その場にいなければ、その時にいなければ、心配していても、何かを感じ取っても何もできない。
それは、小百合が康太に言われたとき、はっきりと自覚し、そして理解したことだった。
「それはお前もよくわかっているだろう?私以上に、わかっているはずだ」
「それは・・・そう・・・だが・・・」
小百合が言っているのが、幸彦のことであると、春奈もわかっていた。あの時、その場にいなかったからこそ、二人は何もできなかった。

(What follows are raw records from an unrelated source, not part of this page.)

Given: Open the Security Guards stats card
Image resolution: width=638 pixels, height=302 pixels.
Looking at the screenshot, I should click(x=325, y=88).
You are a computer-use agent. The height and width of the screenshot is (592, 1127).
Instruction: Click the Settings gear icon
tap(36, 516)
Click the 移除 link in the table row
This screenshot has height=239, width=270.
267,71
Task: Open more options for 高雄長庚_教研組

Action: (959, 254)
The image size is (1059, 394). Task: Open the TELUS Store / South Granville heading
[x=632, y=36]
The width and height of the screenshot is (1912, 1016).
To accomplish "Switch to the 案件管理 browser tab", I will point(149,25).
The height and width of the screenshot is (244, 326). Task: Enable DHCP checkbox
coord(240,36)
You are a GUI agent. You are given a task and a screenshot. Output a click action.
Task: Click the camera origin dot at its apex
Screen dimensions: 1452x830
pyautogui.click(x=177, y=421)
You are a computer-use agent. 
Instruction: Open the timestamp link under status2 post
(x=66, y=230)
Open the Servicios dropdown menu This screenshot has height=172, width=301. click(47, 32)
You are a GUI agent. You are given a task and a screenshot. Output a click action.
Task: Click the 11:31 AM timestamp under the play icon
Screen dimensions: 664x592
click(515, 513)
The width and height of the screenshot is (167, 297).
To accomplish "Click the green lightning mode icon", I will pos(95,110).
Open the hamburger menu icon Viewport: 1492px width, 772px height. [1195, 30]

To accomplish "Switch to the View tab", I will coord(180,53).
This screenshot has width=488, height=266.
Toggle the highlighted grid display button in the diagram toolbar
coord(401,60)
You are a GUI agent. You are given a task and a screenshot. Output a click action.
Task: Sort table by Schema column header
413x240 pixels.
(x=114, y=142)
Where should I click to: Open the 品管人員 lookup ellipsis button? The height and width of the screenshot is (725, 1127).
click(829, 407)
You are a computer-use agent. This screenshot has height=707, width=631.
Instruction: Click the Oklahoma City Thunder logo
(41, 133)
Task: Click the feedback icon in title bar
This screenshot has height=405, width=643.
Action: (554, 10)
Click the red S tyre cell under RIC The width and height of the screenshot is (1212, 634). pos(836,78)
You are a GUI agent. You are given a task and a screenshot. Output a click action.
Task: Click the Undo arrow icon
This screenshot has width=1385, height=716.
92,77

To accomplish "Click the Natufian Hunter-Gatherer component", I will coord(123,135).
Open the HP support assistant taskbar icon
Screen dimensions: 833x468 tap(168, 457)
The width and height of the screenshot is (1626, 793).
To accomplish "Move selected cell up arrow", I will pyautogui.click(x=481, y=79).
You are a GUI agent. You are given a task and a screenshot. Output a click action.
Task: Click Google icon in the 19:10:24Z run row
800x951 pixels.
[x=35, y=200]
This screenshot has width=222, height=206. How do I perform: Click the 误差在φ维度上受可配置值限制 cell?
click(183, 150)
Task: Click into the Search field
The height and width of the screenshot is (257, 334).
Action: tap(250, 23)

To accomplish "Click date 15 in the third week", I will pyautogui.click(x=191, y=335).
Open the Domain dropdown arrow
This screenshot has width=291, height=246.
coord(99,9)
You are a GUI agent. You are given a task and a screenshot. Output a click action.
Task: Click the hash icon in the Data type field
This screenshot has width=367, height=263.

その場にいなければ、何もすることはできない。そのことを痛いほどに理解していた。
「だから今『ここ』であいつらの心配をしても何もできん。ならその心配は、するだけ無駄だ。そんなこともわからんのか」
「・・・わかっていても、それでも、それは理屈だ。すべて理解していても、すべて実践できるわけじゃない」
振動と騒音の中で、二人にしか聞こえない声で話す中、小百合は自分にしか聞こえないほどに小さい声で呟いていた。
「そんなこと、私にだってわかっている」
誰にも聞こえないその声は、振動による騒音によってかき消されていった。